Apa katanya? Aku? A-ku?!
* * * * * * * * * * * * * * * * * * * * * * * * * * * * * * * * * * * * * * * * * * * * * * * * * * * * * * * * * * * * * * * * * * * * * *
Deril terlambat bangun.
Gara-gara bermalam dirumah sakit kemarin, ia baru sampai dirumahnya sekitar pukul sebelas malam. Dan bukannya segera tidur, ia malah bermain game hingga ia ketiduran dan bangun ketika jam sudah menunjukkan pukul tujuh.
Deril mandi asal-asalan, memakai seragamnya, kemudian kakinya mengayun keluar kamar ingin menghampiri mamanya. Belum sampai pintu, Adam-sang Papa sudah keluar dari kamar, dengan setelan pakaian kerja yang lengkap namun.. sedikit berantakan?
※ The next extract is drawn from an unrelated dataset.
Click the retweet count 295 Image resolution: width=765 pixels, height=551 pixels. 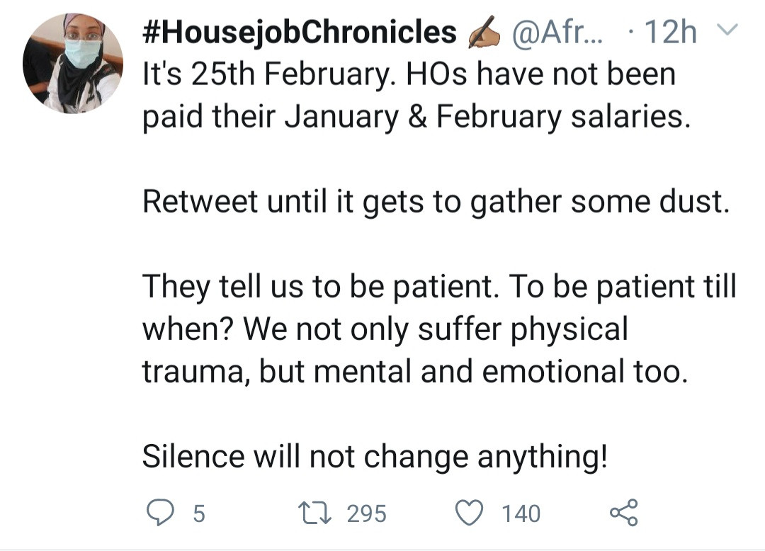(366, 513)
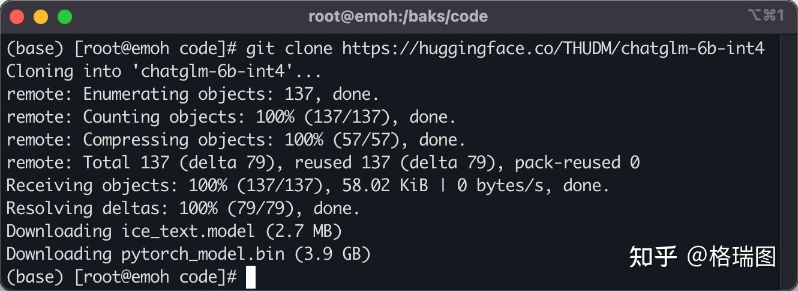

Deril melengos kesal. "Makanya Mama gak bangunin aku. Eh, ternyata." Sindir Deril, "aku gak mau, ya, punya adik lagi."
Adam tertawa tak merasa bersalah. "Mama kamu yang ngajakin," jawabnya sambil berlalu dari sana.
"Kamu mau berangkat jam segini?" tanya Adam usai melihat jam tangannya.
"Iya."
"Udah jam 7 ini."
Deril tak menjawab. Ia meneguk cokelat hangat di atas meja makan kemudian menyalimi Adam. "Berangkat, Pa."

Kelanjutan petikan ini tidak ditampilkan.